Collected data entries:
+ + +
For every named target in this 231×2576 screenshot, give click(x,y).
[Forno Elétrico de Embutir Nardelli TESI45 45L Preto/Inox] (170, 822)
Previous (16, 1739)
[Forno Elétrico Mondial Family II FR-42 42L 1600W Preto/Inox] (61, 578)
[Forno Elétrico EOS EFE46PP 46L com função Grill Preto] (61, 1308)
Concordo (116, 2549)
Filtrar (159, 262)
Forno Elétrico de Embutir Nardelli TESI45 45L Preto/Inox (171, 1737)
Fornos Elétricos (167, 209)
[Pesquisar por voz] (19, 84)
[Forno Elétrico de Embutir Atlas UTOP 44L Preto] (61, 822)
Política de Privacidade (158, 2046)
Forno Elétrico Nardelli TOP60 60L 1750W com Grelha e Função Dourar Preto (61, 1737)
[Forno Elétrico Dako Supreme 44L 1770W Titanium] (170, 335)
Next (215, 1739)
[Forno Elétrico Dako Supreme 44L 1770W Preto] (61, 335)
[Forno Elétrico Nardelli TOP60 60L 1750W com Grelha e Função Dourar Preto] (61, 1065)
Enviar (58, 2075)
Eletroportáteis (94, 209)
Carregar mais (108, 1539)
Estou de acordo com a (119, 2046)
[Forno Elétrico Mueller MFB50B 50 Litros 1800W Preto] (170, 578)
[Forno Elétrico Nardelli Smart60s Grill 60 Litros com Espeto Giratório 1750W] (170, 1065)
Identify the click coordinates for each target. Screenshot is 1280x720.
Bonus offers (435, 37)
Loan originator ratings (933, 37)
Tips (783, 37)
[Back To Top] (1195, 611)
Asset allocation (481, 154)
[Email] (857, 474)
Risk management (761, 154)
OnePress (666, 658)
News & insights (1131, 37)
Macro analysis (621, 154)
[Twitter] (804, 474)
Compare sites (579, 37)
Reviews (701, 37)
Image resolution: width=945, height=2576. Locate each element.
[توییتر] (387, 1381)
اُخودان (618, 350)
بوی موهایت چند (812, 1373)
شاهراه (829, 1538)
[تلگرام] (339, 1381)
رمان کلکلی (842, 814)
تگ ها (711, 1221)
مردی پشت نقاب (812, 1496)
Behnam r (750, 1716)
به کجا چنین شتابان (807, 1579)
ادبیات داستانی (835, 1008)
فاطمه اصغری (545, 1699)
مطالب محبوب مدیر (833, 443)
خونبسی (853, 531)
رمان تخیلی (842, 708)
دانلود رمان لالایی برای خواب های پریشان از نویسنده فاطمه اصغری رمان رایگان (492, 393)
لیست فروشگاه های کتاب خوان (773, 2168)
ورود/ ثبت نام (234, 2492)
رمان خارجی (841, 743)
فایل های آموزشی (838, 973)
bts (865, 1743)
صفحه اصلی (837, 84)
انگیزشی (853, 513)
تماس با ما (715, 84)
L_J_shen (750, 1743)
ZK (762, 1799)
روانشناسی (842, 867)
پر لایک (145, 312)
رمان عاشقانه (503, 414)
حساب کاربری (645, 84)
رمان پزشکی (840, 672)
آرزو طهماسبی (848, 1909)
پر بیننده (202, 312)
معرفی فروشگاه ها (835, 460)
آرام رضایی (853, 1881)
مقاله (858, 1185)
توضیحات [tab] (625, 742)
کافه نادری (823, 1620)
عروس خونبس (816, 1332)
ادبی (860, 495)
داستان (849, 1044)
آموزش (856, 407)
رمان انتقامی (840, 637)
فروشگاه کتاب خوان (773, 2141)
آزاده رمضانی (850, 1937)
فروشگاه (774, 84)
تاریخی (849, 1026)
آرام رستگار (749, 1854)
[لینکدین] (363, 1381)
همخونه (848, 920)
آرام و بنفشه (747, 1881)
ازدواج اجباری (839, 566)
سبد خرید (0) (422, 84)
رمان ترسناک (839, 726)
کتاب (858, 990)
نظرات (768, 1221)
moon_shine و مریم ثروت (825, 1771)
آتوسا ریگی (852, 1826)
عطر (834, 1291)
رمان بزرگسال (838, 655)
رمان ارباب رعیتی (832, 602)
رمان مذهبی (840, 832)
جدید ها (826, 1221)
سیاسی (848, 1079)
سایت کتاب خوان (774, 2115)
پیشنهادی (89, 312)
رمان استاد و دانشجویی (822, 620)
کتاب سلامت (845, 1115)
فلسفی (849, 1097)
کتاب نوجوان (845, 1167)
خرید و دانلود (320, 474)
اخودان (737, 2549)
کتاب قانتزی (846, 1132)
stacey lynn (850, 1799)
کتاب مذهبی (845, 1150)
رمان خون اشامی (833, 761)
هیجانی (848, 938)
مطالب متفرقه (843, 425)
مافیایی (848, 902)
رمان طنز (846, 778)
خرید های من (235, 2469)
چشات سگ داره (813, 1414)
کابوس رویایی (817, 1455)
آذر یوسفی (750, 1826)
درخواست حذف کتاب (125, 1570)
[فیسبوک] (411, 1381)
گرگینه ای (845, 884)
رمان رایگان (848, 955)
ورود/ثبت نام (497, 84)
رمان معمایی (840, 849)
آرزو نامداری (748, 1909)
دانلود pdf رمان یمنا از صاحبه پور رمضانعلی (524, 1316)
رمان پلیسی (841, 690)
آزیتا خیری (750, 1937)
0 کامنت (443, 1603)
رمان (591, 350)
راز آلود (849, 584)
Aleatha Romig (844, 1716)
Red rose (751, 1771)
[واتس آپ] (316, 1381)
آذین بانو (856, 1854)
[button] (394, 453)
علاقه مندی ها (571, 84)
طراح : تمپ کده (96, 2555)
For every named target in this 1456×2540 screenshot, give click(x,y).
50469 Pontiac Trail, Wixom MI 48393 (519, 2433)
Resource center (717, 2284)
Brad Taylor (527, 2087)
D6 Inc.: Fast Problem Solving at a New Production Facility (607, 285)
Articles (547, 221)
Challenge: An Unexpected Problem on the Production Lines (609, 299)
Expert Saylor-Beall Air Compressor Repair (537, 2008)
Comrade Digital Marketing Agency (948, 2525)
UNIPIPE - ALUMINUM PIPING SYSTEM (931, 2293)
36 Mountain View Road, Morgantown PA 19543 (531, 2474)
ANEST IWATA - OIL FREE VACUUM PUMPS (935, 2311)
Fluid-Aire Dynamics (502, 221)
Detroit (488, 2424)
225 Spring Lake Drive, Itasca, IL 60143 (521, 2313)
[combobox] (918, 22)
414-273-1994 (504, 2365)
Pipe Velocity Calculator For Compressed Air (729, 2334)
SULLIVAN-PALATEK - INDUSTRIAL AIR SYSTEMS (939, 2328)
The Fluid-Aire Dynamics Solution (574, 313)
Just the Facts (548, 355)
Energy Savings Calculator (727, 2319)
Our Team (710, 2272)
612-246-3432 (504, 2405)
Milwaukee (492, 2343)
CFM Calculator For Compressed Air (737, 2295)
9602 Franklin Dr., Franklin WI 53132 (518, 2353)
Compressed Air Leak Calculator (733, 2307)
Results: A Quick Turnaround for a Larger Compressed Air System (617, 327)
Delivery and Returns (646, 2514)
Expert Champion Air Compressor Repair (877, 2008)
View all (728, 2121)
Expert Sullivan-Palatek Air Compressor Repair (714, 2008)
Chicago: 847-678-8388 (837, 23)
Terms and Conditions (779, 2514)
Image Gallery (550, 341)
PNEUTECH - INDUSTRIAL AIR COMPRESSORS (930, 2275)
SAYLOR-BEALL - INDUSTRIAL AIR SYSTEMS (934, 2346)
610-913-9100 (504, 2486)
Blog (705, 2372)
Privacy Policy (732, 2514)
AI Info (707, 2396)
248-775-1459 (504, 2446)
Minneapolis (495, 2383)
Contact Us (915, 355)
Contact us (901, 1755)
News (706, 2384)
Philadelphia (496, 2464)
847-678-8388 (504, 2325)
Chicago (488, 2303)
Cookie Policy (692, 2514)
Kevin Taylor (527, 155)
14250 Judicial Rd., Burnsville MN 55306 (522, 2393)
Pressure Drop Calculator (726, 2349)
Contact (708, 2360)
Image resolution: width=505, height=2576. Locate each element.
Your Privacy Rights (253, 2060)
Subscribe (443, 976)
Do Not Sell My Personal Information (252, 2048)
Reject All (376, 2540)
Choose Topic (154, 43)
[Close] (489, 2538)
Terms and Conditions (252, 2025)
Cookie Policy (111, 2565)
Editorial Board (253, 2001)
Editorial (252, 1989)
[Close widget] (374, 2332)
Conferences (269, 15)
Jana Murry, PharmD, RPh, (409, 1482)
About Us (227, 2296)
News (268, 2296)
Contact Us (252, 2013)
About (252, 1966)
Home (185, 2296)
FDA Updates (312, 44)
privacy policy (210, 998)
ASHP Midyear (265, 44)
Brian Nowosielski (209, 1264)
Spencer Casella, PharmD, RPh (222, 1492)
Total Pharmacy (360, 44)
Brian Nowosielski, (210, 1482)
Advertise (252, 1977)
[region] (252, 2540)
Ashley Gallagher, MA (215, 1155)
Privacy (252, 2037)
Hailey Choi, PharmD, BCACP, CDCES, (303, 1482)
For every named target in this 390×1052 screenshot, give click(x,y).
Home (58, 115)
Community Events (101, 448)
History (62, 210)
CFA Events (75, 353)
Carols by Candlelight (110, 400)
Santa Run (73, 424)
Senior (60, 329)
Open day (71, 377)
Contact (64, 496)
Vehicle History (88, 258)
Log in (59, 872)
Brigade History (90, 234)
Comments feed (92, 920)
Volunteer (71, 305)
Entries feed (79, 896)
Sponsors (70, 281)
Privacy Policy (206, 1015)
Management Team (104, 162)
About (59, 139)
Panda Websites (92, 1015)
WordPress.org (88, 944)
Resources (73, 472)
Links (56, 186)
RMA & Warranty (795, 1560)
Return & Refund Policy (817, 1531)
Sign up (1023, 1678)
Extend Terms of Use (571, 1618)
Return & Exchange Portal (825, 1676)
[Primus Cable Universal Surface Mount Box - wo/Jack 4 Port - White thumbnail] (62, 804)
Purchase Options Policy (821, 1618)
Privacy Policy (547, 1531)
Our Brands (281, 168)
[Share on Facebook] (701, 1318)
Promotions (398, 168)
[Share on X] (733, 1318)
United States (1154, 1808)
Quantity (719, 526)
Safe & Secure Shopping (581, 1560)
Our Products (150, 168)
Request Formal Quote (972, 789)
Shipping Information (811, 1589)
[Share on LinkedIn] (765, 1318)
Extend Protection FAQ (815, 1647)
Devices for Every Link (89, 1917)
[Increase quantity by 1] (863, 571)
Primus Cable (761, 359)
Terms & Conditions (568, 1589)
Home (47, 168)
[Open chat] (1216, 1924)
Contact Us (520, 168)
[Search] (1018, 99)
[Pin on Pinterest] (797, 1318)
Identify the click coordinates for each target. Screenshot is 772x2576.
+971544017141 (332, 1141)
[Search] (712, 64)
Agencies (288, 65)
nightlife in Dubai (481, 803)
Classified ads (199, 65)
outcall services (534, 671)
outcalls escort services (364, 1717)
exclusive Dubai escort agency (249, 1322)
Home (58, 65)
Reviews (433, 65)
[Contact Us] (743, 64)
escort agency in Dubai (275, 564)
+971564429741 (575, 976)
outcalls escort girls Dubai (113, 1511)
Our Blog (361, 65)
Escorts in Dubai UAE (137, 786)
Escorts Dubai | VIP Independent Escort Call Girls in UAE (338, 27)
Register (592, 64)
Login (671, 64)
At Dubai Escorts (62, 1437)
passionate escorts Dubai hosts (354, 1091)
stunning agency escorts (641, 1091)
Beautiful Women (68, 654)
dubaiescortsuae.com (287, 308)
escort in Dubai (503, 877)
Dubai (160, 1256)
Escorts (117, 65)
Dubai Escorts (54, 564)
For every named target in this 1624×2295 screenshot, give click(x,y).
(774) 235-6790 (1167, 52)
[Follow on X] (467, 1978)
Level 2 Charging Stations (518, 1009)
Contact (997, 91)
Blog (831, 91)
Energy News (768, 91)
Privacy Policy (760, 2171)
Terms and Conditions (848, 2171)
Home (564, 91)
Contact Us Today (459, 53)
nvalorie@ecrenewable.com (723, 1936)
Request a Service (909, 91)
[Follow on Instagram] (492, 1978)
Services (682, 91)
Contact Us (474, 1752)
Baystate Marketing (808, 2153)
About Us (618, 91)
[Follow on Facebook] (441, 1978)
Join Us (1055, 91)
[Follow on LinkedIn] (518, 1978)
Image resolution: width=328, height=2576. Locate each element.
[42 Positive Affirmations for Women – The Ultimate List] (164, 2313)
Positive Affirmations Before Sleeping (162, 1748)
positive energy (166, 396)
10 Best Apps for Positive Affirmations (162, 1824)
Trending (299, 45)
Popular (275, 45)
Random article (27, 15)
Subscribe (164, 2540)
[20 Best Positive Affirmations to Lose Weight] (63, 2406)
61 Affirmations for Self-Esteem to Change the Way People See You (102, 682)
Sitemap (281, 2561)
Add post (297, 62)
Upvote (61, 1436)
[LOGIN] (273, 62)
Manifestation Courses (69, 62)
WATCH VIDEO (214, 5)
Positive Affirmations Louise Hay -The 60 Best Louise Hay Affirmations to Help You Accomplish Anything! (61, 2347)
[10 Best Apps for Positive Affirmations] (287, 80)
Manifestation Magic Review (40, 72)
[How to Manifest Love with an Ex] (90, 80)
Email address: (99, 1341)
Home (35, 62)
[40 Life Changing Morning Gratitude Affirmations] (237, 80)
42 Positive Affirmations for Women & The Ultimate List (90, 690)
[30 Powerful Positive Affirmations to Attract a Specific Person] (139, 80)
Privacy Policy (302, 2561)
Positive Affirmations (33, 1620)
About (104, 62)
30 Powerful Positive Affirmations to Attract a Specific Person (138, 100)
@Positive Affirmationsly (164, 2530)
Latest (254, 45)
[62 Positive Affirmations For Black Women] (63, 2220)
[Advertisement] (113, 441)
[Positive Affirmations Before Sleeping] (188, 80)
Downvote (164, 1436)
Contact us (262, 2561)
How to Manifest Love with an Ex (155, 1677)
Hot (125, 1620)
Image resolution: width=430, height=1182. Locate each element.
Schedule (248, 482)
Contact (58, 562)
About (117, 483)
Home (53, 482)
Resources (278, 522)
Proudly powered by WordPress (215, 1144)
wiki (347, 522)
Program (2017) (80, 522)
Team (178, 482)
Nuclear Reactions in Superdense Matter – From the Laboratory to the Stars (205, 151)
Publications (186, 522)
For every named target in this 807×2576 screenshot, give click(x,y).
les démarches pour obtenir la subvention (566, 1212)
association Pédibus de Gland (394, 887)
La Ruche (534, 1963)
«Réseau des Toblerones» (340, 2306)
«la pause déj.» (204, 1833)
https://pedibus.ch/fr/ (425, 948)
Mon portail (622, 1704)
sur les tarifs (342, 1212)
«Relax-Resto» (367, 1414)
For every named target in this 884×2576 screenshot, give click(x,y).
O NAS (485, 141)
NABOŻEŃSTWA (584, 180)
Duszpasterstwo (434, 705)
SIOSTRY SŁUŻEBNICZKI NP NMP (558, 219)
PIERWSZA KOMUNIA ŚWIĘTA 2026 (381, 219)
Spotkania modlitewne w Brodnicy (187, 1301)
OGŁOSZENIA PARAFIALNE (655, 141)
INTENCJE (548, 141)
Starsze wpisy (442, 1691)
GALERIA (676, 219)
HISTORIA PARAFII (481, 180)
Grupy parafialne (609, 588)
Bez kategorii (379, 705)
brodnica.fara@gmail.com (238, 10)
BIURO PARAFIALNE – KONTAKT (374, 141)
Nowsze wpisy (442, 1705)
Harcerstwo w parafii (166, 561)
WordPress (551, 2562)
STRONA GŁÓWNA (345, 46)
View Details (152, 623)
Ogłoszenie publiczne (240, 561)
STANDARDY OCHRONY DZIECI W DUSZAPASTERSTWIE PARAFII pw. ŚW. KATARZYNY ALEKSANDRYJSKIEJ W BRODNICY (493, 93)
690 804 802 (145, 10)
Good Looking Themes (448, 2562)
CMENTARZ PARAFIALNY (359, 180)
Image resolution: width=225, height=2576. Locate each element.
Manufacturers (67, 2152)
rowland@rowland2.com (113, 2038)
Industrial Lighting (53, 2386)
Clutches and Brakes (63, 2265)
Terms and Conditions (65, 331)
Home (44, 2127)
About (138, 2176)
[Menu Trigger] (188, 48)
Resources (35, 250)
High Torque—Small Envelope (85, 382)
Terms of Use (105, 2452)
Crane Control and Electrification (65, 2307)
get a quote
+ + +
Exercise description: Nothing but a number should be given: the count of lines in the records that contain the word "History".

Response box: 3